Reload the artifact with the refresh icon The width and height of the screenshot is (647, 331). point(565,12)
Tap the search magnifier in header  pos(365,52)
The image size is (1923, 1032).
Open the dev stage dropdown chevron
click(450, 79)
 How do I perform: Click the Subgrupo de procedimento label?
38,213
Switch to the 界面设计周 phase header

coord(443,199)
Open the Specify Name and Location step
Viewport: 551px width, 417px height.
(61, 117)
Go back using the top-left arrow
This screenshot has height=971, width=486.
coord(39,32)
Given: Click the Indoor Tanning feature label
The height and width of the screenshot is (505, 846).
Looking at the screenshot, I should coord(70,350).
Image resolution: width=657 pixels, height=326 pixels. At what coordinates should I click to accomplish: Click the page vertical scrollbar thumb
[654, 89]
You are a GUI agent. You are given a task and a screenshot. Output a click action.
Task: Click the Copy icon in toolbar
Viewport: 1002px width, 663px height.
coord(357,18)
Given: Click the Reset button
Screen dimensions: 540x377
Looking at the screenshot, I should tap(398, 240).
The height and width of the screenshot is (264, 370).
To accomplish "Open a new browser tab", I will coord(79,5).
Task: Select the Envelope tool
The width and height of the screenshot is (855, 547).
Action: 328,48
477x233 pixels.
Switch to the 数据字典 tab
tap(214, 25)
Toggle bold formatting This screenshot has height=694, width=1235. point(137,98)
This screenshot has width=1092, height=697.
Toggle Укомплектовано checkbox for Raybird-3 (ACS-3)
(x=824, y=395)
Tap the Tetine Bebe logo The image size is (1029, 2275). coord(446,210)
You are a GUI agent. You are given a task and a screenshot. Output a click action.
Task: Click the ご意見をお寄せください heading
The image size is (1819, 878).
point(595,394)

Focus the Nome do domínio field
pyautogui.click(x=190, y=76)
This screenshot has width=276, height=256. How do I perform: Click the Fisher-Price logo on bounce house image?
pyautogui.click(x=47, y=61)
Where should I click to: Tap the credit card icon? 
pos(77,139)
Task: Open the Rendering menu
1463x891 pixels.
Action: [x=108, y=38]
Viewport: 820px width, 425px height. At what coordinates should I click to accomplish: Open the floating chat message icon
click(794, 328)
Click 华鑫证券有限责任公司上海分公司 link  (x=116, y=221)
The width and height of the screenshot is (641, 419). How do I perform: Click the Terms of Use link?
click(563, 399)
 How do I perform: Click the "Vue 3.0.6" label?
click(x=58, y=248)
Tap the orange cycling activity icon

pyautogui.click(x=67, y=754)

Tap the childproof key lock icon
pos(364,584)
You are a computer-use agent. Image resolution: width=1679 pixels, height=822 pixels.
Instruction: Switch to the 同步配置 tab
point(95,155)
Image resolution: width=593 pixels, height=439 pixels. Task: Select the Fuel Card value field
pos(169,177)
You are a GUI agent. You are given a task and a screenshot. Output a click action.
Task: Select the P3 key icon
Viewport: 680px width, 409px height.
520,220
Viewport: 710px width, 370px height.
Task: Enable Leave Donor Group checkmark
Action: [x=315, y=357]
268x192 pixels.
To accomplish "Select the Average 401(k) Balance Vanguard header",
————————
### Yapılacak iş
Yukarıdaki kayıtlarda "Switch" sözcüğünü içeren tüm satırları bulup kopyalayın. Büyük ve küçük harf ayrımı dikkate alınır.

### Görevin çıktısı
Switch to the 界面设计周 phase header
Switch to the 数据字典 tab
Instruction: Switch to the 同步配置 tab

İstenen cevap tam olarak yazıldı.